TASK ITEM.
Print the data below verbatim, minus images.

*** INPUT Section Begins ***

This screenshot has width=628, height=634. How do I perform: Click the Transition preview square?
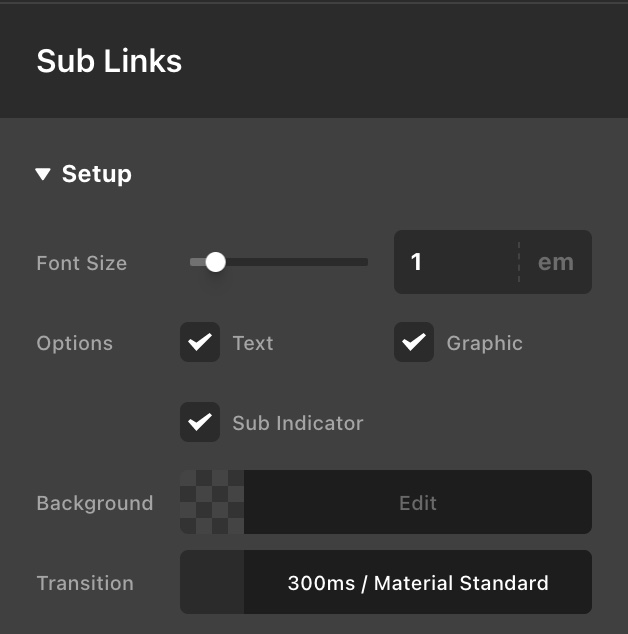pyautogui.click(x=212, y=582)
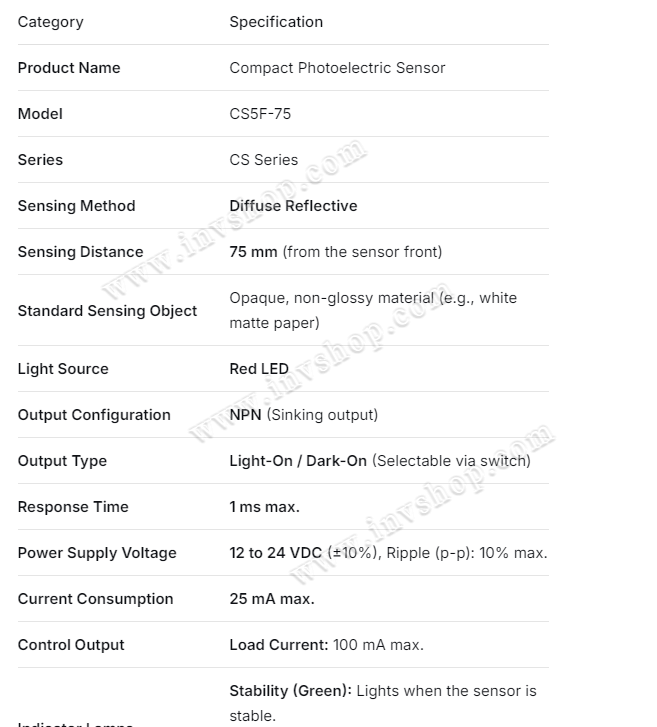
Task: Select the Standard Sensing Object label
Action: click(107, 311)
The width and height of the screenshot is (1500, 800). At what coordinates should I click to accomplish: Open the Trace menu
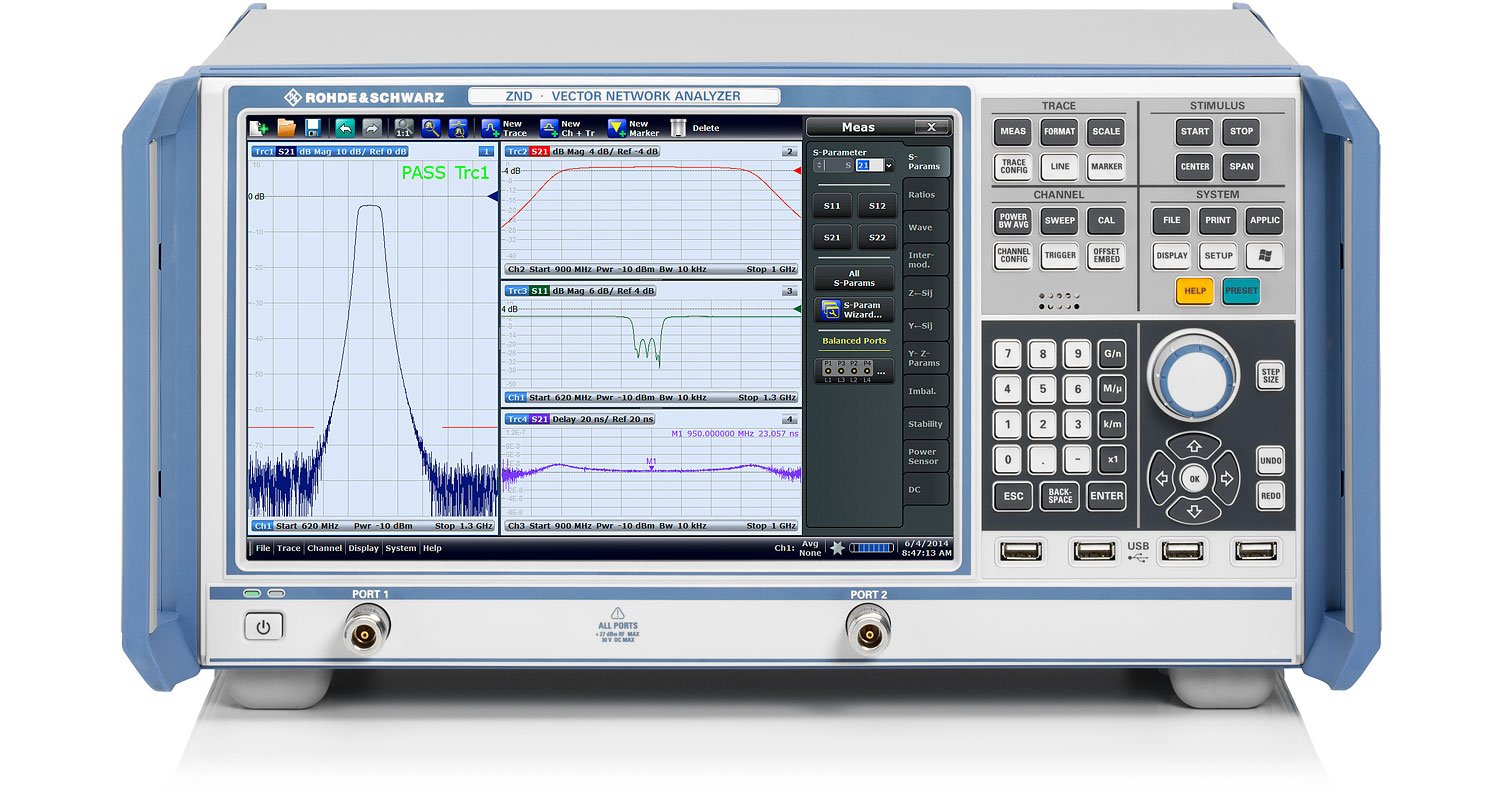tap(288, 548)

*** INPUT Section Ends ***

WRITTEN SOLUTION.
This screenshot has width=628, height=634. How do I perform: Click the Transition preview square?
pyautogui.click(x=212, y=582)
Task: Select the Standard Sensing Object label
Action: click(107, 311)
The width and height of the screenshot is (1500, 800). At what coordinates should I click to accomplish: Open the Trace menu
tap(288, 548)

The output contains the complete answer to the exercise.